Intracranial injury or hemorrhage is the most common type of concomitant injury in patients with panfacial fractures [1, 2]. In this study, 49% of the included patients had a head AIS score of > 3. Bromberg et al. [22] reported that blunt trauma patients with arterial hemorrhage from neck/nose/mouth and midface fractures (Le Fort II or III) are at an increased risk of blunt cerebrovascular injury (BCVI), which might lead to permanent severe neurologic deficits in survivors. This study identified five cerebrovascular injuries after trauma, including carotid-cavernous fistula (two patients), ACA pseudoaneurysm (one patient), ICA pseudoaneurysm (one patient), and skull base AV fistula (one patient) in the angiography group.

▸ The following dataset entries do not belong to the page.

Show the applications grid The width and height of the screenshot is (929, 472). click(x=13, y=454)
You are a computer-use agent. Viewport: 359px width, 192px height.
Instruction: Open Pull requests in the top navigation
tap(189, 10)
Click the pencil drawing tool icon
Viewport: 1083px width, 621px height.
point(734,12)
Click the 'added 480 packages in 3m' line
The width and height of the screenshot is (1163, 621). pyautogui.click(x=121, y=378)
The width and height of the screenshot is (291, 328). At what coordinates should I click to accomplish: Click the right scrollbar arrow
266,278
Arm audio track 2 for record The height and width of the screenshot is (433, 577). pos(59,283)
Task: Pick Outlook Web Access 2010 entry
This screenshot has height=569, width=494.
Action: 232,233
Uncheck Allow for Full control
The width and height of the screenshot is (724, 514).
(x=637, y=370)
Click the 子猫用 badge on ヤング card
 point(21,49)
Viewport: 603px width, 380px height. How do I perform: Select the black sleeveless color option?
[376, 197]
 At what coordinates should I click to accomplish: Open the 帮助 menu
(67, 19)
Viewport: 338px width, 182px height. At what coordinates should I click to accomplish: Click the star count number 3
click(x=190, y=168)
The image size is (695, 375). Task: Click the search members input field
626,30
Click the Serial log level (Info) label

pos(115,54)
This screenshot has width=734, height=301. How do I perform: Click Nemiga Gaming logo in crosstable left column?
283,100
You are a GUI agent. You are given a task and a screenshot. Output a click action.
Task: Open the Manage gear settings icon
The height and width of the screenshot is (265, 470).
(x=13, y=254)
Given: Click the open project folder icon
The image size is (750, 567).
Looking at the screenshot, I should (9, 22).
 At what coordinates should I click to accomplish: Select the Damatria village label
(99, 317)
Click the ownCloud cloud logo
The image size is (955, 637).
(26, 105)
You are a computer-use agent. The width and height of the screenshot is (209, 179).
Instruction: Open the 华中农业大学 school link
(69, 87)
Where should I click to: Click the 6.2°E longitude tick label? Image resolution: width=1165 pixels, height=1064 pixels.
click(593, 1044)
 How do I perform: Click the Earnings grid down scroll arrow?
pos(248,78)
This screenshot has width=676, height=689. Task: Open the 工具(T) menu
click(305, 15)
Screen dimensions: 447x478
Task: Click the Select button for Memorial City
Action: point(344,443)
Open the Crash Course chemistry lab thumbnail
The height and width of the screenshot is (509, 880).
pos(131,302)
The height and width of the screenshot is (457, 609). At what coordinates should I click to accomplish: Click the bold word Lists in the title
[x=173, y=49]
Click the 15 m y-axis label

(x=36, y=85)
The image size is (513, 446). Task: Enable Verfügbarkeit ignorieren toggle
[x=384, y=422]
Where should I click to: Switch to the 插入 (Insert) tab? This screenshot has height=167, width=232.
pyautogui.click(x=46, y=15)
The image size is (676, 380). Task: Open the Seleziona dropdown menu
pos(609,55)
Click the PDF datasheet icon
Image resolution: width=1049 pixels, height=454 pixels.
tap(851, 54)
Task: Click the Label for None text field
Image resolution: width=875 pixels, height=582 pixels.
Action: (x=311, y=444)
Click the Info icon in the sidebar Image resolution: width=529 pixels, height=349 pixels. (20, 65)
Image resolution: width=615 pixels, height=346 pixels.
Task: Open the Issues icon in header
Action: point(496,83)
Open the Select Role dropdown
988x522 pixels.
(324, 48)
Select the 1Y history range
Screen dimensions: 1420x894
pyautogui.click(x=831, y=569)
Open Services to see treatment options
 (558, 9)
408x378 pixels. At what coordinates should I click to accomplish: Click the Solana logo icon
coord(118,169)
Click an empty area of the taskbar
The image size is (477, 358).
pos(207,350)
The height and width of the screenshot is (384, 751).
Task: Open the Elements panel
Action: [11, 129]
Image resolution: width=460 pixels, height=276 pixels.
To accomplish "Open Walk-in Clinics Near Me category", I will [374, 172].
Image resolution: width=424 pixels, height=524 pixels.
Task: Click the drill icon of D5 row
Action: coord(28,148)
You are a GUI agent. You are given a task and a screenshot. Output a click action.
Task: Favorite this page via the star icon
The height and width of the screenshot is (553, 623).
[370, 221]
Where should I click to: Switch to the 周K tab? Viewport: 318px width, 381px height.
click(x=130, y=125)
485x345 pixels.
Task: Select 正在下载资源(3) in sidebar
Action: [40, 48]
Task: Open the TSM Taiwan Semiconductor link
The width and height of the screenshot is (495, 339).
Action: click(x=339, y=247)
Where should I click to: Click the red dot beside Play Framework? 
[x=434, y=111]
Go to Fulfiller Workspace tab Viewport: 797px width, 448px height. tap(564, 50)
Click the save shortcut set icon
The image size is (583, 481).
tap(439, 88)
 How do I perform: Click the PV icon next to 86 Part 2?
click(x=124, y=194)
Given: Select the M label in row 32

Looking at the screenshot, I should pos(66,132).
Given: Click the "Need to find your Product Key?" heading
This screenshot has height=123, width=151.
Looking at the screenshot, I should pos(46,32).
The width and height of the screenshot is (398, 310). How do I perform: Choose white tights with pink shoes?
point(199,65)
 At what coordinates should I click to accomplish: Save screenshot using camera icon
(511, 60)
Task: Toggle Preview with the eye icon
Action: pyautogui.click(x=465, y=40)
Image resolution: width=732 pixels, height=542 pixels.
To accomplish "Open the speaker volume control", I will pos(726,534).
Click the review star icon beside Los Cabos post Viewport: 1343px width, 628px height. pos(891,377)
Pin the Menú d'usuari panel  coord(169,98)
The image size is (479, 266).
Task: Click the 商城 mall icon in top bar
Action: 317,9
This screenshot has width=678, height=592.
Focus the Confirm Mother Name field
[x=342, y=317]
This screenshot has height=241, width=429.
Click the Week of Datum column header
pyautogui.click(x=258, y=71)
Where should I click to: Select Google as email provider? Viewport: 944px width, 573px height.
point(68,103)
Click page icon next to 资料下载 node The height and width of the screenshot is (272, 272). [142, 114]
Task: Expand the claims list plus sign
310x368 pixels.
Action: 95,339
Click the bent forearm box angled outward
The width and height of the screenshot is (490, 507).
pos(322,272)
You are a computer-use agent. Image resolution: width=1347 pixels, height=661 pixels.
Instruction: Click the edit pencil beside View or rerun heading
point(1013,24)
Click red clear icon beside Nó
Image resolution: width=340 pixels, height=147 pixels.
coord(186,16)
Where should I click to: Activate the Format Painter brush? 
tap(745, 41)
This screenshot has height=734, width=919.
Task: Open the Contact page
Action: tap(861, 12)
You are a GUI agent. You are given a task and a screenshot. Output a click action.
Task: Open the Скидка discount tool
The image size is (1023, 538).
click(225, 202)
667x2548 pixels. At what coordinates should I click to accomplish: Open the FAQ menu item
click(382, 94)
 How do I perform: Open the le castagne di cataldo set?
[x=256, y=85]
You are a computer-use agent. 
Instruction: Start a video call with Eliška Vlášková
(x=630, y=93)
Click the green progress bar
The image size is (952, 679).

The incidence of BCVI was 15% in the angiography group. Two patients with carotid-cavernous fistulas survived with conservative management and did not develop severe neurologic deficits. Two patients with a ruptured ACA pseudoaneurysm and skull base AV fistula died due to persistent bleeding. The endovascular intervention failed to access the lesion and arrest the bleeding. Although no active bleeding was identified in the ICA pseudoaneurysm, the patient died of hypoxic encephalopathy.

Limitations

This study has several limitations. This study was a retrospective analysis of the data. First, the number of patients identified in this single-center study was small. The timing of TAE depended on clinical judgment, which may have influenced the outcome. Moreover, the selective or nonselective embolization techniques and the choice of embolic agents depended on the clinical assessment of the interventional radiologists. This variation could also affect the outcomes. During the study period, some changes were made in the treatment of bleeding trauma patients. In 2013, 1 g tranexamic acid was adopted in the emergency department and the massive transfusion protocol was established in 2015 as standard care for bleeding trauma patients. Both may affect clinical outcomes. However, because of the small number of patients, no survival benefit was observed with these two changes. Multi-institutional prospective studies are needed to further this research.

Conclusions

Severe oronasal hemorrhage secondary to maxillofacial fractures is lethal. Securing the airway and early hemostasis is the top priority for saving such patients. Balloon tamponade and oronasal packing, followed by TAE, effectively achieved hemostasis. Protocol-guided management was effective in optimizing outcomes in patients with maxillofacial bleeding. Future multi-institutional prospective studies are needed to assess the effectiveness of protocol-guided management.